Dataset items:
== Segment start ==
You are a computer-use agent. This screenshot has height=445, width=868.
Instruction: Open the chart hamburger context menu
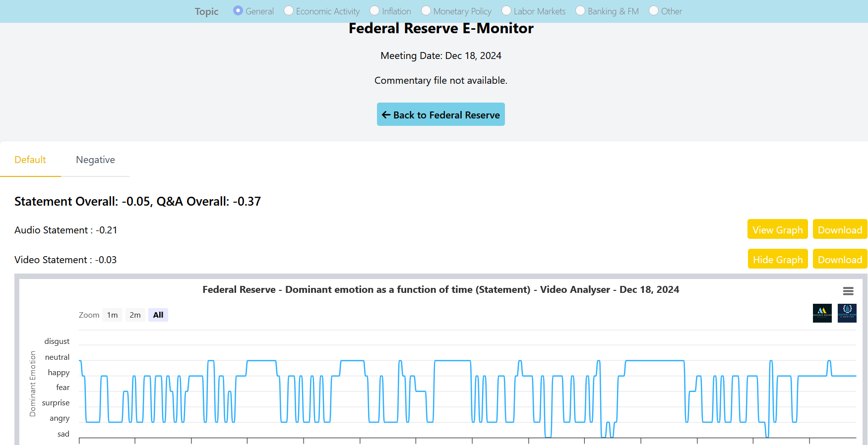(848, 291)
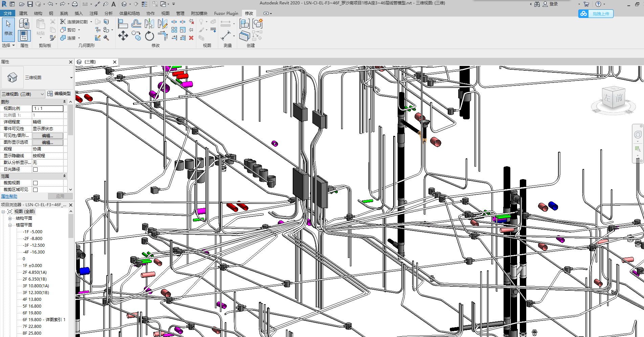Switch to the Fuzor Plugin tab

[226, 14]
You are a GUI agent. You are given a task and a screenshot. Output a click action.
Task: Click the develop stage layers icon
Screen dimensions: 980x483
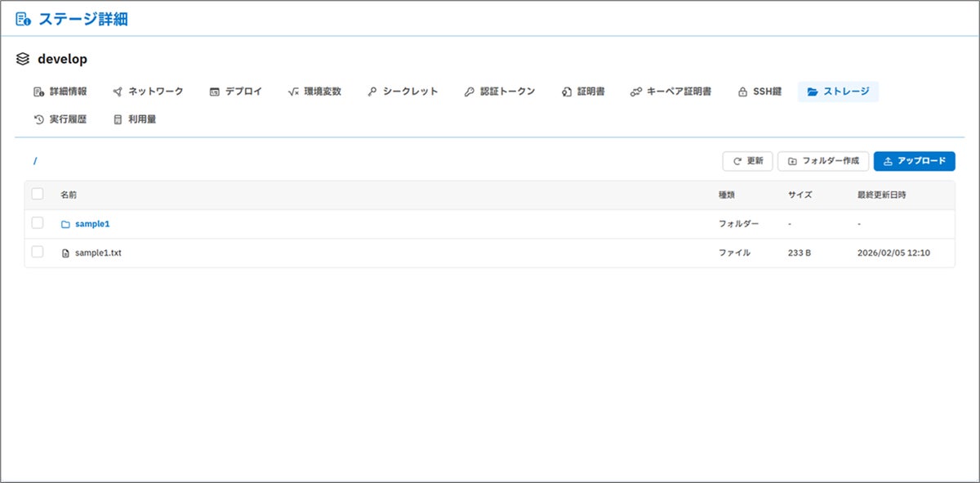click(x=23, y=60)
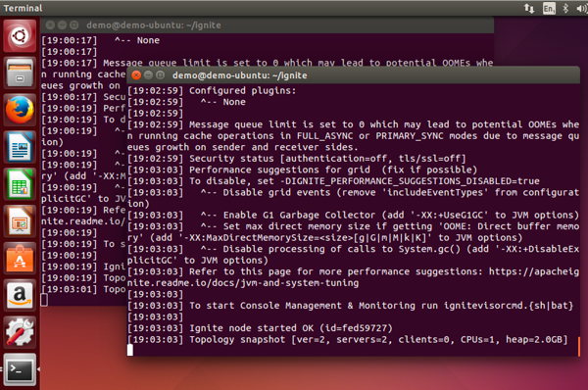588x390 pixels.
Task: Open the Files manager in launcher
Action: tap(20, 73)
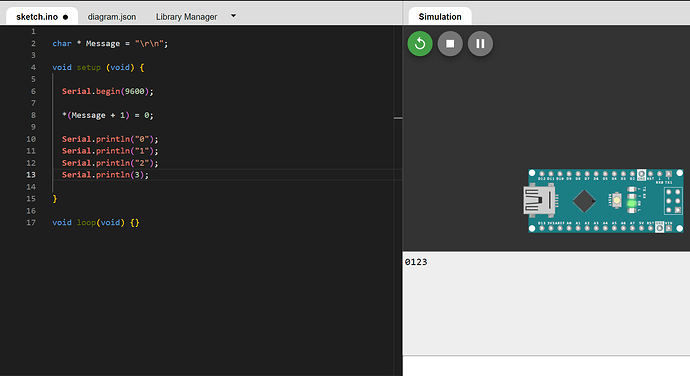Place cursor on line 8 Message assignment
This screenshot has height=376, width=690.
[108, 115]
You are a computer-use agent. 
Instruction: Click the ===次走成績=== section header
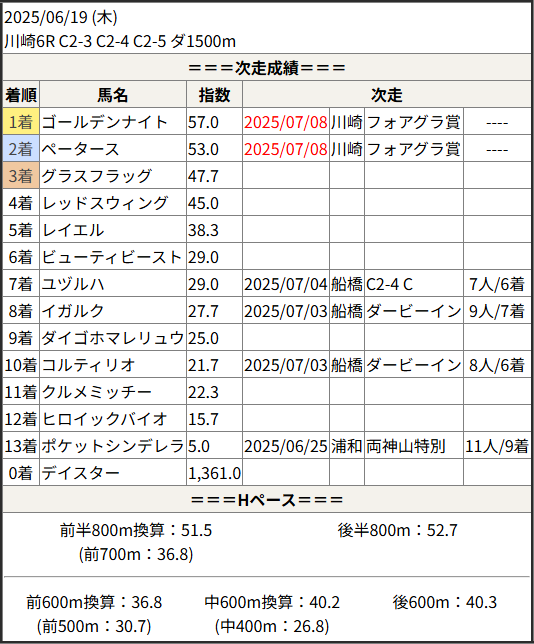pyautogui.click(x=267, y=67)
== Segment end ==
The problem> Give an exact copy of the line containing "You are a GUI" and every line after it through the end of the entries. Pictures are to be dropped.

Your solution>
You are a GUI agent. You are given a task and a screenshot. Output a click action.
Task: Click the develop stage layers icon
Screen dimensions: 980x483
click(x=23, y=60)
588x390 pixels.
Task: Open the Files manager in launcher
Action: tap(20, 73)
Place cursor on line 8 Message assignment
This screenshot has height=376, width=690.
[108, 115]
You are a computer-use agent. 
Instruction: Click the ===次走成績=== section header
pyautogui.click(x=267, y=67)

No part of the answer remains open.